Racism has been shown to have a strong effect on health disparities and has been shown to impact the health of individuals. Black infant mortality...

Studies conducted by the Joint Center for Political and Economic Studies' Health Policy Institute suggest that stress caused by racism plays a role in black infant mortality. Currently, the rate of black infant mortality is twice that of white infant mortality. Studies in the American Journal of Public Health and the New England Journal of Medicine suggest that American-born black women of all socio-economic backgrounds are more likely than white, immigrant, Hispanic, and other women to have pre-term or low-weight babies. Researchers believe that beyond other factors, stress plays a significant role in this disparity.

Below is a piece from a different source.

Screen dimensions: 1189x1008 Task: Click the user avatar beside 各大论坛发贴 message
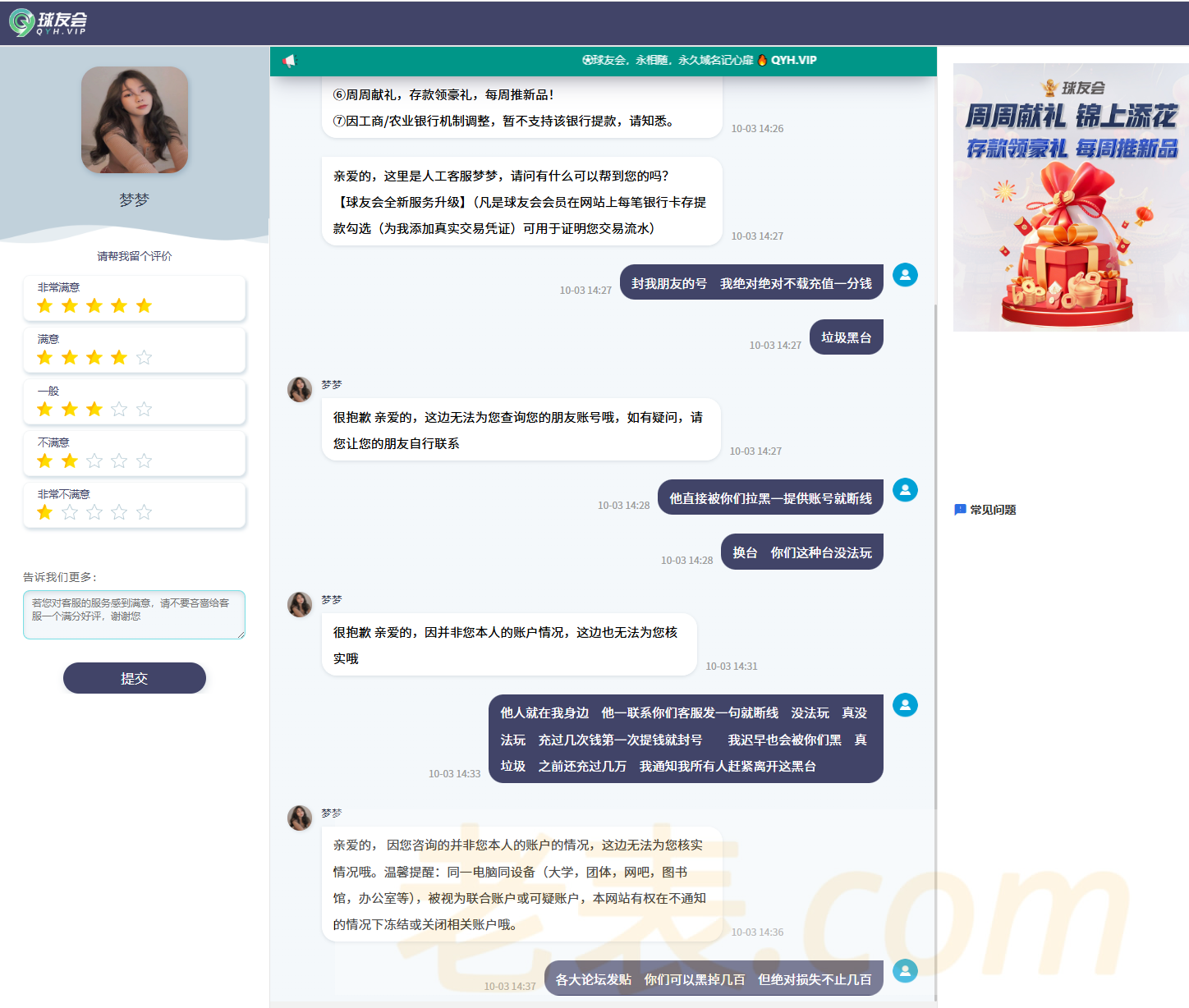point(905,971)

Following the social-ecological model, interventions have to occur at the individual, relationship, community, and societal levels to reduce black infant mortality. For example, interventions at the individual level have to work to reduce the stress that black women who are pregnant feel, and, at the relationship level, their partners and families must work to support them. In addition, black women report feeling stressed that their communities are sometimes unsafe and do not have sufficient nutritious food choices, and they also may not have resources such as prenatal counseling or stress reduction courses in their communities. Black women also report stress from racism in schools and work, and this type of racism has to be combated on a societal level. Stress caused by insufficient resources at all these levels can affect black women's pregnancies, and interventions to reduce stressors and improve the prenatal health of black women must occur on all these levels.